Parmi mes lecteurs chrétiens, y en a-t-il un seul qui voudrait n’avoir pas été discipliné et même châtié par son Père ? Ne confesseront-ils pas que chaque discipline leur a fait faire un pas de plus dans le jugement d’eux-mêmes, dans celui du monde qu’ils traversent, et dans la connaissance des richesses inépuisables de Christ ? Je connais des chrétiens qui, voyant l’épreuve se prolonger, voudraient saisir toutes les occasions que les hommes leur offrent pour s’y soustraire. Dieu les aime trop pour le leur permettre. De là, conflit entre leur volonté et celle de Dieu, qui les plonge dans le chagrin, le mécontentement, le malaise spirituel. Ces chrétiens ne peuvent dire : « Bienheureux l’homme que tu châties », et au lieu de faire des progrès dans l’affranchissement et dans la jouissance de leur bonheur, ils traînent une vie misérable, sans vrai avantage spirituel, sans communion avec la Parole de Dieu, sans séparation réelle du monde, sans joie et sans force. Combien ils sont à plaindre ! Pour n’avoir pas dit : « Bienheureux l’homme que tu châties », ils perdent la jouissance de tous les bonheurs divers dont ces pages viennent de nous entretenir !

Je ne pense pas pousser plus loin l’étude du bonheur dans les Psaumes. Ils contiennent beaucoup de bienheureux qui s’appliquent exclusivement au résidu juif de la fin. Le bonheur de ce dernier a pour sphère la terre, le nôtre, le ciel. Appliquer aux chrétiens les promesses de bonheur et de bénédictions terrestres faites au résidu juif, serait fausser entièrement le caractère du bonheur chrétien, et c’est de celui-ci que le Seigneur a voulu nous occuper[3].
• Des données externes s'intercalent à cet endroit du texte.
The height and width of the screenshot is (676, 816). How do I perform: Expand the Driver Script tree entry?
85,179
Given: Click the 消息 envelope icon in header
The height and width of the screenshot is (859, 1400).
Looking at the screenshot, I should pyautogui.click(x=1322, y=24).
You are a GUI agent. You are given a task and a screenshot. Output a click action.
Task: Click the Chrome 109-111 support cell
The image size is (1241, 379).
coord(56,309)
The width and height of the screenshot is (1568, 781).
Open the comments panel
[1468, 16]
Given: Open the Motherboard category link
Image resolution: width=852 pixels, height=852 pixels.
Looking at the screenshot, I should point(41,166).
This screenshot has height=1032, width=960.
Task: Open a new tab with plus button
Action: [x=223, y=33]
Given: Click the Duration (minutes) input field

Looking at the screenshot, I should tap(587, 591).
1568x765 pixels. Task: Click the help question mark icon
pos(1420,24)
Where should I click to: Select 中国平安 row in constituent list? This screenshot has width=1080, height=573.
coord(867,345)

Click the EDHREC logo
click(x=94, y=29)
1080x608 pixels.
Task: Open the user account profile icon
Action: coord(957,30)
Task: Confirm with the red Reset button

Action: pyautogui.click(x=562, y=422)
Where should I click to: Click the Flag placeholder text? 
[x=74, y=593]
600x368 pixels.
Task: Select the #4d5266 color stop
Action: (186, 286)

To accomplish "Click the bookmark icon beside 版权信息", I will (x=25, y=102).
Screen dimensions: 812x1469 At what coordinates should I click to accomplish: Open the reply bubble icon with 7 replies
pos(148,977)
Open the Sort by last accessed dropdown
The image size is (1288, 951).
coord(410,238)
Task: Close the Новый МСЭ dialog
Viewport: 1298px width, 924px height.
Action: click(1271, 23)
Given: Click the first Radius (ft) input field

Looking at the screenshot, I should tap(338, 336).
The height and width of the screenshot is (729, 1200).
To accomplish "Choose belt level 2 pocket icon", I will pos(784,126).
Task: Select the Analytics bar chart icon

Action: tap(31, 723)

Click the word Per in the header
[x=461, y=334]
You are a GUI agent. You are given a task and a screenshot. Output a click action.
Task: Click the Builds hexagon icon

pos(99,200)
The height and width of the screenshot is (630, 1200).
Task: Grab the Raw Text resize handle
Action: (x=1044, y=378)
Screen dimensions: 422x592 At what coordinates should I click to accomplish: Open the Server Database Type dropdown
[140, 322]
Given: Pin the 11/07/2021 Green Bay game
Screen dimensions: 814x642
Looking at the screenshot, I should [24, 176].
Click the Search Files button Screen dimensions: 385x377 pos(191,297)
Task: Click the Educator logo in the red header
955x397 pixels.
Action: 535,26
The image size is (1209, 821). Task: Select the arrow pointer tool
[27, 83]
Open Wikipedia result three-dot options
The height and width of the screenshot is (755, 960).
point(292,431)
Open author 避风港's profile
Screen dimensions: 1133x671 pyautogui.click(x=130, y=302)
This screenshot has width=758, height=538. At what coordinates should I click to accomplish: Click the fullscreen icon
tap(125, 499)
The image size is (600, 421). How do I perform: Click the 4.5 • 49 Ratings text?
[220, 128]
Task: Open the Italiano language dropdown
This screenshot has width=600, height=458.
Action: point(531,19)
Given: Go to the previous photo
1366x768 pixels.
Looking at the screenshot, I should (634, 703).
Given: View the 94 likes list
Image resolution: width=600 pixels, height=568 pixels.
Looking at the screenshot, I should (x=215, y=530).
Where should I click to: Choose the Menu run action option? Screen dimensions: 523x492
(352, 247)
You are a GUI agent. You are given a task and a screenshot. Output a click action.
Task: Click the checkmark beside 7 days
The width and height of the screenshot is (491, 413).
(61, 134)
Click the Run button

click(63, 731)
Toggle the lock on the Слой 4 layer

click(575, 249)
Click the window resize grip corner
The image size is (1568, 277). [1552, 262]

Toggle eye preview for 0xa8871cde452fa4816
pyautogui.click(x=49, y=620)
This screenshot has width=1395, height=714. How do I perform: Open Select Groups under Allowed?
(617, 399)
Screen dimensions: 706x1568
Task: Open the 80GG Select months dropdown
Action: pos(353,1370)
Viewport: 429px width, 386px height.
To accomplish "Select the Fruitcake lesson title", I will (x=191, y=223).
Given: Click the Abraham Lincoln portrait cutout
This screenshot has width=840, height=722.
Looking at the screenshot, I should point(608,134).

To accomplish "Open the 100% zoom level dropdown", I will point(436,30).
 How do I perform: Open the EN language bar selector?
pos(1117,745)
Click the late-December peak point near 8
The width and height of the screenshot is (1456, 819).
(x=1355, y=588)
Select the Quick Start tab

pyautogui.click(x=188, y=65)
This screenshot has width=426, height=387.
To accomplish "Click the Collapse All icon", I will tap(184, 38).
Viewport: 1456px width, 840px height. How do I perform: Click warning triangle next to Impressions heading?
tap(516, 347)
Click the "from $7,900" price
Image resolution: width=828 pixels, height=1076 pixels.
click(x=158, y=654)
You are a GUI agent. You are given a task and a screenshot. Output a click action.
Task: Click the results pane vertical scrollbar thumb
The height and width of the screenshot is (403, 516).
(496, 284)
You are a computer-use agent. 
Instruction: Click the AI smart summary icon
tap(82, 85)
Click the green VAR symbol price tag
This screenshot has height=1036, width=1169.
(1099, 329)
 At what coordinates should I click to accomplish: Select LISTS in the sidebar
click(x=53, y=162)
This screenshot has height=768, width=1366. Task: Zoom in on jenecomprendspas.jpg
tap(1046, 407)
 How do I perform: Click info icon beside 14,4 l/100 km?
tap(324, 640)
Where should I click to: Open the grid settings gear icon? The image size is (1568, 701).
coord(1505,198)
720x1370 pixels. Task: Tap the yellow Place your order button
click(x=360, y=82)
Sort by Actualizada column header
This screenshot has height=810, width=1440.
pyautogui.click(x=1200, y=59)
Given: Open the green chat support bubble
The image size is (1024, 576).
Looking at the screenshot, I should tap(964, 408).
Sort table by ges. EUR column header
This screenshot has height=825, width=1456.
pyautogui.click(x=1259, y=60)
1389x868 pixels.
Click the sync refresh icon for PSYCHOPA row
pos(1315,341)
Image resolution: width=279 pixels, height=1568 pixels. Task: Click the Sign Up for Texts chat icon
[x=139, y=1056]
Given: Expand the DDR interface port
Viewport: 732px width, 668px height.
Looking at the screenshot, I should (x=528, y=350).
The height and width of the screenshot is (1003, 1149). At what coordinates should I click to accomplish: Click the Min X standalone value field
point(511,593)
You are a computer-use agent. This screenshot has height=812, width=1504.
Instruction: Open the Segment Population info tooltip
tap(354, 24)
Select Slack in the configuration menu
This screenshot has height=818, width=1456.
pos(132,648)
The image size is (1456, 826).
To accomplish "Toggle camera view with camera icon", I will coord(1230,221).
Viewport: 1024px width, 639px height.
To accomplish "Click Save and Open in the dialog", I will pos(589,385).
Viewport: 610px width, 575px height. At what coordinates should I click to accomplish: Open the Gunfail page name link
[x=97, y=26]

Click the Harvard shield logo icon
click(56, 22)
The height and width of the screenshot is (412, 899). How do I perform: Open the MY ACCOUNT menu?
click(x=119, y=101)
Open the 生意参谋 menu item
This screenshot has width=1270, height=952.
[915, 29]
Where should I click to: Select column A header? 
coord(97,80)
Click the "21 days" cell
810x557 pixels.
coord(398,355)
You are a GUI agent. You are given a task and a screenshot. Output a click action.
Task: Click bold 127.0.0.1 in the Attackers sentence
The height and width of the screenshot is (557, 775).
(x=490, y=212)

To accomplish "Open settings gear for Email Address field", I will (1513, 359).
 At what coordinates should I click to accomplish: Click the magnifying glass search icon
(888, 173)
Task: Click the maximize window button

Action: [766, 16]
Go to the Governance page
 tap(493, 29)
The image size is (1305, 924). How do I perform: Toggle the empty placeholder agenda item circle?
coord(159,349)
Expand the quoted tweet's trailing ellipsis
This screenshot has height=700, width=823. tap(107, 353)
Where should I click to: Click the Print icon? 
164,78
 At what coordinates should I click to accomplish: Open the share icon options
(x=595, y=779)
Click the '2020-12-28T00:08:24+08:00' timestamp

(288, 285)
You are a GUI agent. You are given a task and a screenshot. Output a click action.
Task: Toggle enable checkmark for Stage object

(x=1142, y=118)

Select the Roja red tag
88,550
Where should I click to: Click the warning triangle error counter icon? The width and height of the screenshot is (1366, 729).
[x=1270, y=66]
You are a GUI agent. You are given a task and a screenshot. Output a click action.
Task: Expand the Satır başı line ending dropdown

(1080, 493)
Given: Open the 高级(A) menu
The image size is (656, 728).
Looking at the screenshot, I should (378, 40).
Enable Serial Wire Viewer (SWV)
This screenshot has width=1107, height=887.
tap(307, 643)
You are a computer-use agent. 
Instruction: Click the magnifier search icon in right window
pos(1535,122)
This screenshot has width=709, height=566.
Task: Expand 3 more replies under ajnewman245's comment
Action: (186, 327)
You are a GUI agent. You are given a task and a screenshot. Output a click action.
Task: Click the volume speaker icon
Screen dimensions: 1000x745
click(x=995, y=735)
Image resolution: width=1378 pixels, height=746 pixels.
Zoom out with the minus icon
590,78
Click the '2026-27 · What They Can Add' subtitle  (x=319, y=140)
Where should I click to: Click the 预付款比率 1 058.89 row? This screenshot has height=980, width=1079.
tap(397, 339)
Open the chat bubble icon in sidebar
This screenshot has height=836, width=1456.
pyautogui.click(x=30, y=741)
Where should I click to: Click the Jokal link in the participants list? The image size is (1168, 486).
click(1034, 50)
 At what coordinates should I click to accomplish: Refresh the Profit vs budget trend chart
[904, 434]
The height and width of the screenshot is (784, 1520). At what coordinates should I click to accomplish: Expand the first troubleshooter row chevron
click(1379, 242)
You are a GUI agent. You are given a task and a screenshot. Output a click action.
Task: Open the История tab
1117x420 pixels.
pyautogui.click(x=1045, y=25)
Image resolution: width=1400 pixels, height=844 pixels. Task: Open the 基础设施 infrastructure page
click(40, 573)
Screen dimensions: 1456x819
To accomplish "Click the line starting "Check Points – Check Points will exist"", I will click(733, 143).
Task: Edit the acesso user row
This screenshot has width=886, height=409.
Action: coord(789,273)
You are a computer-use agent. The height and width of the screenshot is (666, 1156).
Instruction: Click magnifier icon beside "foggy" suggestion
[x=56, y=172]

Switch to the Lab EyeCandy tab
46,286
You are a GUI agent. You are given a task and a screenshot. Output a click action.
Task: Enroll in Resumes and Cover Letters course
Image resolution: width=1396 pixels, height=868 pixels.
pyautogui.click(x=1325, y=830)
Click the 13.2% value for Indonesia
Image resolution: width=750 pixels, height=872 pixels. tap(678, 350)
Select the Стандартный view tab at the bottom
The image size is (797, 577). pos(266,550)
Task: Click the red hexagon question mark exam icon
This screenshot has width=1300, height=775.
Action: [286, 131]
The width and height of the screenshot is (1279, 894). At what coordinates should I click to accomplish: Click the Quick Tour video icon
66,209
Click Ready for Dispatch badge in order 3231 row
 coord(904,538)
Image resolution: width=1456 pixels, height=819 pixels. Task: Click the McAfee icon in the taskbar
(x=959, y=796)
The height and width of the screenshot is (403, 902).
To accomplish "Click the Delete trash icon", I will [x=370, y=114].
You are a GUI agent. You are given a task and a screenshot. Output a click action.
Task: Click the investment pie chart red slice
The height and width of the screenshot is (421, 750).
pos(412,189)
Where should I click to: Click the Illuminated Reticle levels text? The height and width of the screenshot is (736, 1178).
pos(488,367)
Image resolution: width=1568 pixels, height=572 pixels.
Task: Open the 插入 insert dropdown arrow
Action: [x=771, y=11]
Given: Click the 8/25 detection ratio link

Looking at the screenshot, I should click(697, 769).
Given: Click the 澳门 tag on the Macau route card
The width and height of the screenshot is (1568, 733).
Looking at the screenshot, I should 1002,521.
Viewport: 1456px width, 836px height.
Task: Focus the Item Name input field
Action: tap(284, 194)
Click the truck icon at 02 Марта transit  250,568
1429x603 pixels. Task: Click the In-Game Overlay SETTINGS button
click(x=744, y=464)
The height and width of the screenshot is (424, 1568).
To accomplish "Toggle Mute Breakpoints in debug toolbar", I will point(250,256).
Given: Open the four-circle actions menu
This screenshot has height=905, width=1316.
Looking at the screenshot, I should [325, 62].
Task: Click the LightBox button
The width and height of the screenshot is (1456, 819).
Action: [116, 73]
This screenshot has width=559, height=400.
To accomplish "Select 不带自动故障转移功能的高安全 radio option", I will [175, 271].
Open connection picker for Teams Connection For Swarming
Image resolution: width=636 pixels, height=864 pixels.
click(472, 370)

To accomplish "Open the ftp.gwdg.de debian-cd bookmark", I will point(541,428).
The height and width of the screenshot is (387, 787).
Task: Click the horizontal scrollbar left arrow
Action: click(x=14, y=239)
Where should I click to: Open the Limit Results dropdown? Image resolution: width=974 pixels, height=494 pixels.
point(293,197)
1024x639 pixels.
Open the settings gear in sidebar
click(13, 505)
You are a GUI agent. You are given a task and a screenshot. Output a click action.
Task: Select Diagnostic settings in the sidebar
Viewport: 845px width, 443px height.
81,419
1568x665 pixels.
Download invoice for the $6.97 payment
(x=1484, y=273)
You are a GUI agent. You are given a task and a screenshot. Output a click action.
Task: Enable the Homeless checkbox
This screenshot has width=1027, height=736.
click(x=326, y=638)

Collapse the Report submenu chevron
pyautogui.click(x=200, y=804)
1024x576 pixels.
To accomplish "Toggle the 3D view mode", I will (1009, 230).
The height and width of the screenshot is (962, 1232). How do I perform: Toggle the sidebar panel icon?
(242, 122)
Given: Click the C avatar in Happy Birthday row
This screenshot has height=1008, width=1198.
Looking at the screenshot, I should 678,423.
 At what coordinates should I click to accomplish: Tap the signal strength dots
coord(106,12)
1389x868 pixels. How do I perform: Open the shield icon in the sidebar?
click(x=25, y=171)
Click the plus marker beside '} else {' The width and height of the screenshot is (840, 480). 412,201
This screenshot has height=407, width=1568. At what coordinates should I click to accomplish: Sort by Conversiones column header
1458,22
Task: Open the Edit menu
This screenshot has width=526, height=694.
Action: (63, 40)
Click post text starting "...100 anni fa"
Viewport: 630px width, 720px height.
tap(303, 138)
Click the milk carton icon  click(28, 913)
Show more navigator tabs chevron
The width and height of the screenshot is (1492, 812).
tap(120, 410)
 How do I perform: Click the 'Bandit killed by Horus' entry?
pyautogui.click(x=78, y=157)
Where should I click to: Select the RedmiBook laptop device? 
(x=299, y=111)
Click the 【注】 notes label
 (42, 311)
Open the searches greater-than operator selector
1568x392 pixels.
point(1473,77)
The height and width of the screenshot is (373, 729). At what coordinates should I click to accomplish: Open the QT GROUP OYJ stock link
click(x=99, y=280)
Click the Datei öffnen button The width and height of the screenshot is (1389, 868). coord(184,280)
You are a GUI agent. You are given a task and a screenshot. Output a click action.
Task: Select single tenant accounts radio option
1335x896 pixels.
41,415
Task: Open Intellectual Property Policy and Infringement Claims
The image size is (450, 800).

Mais je voudrais, en terminant, mettre sous les yeux du lecteur les paroles qu’un cher serviteur de Dieu, arrivé au bout d’une étude des Psaumes, écrivait sur son calepin :

« Béni sois-tu, mon Dieu et mon Père, qui m’as accordé le bonheur de pouvoir étudier ce livre, d’en suivre le développement et enfin de le terminer, car il ne s’agit pas pour moi d’une étude proprement dite ; mais, dans la mesure qui m’est accordée, j’ai pu jouir de la vérité et des bénédictions dont ce livre est rempli. Oui, il m’a parlé de Christ, de toi, mon Seigneur, et mon Maître, à la louange de notre Dieu ! ».

Puissions-nous abonder de plus en plus dans la connaissance du Seigneur, par Sa Parole, et dans la jouissance du bonheur que notre âme trouve toujours en Lui !



  1. Publié dans le Messager Évangélique de 1921.
  2. Le mot bienheureux se rencontre vingt-cinq fois dans les Psaumes et huit fois seulement dans tout le reste de l’Ancien Testament, le mot détresse vingt-sept fois dans les Psaumes.
  3. Il va sans dire que je ne parle pas ici des bénédictions que Dieu dispense ici-bas à tous ceux qui obéissent aux règles de Son gouvernement (voy. Éph. 6, 2-3).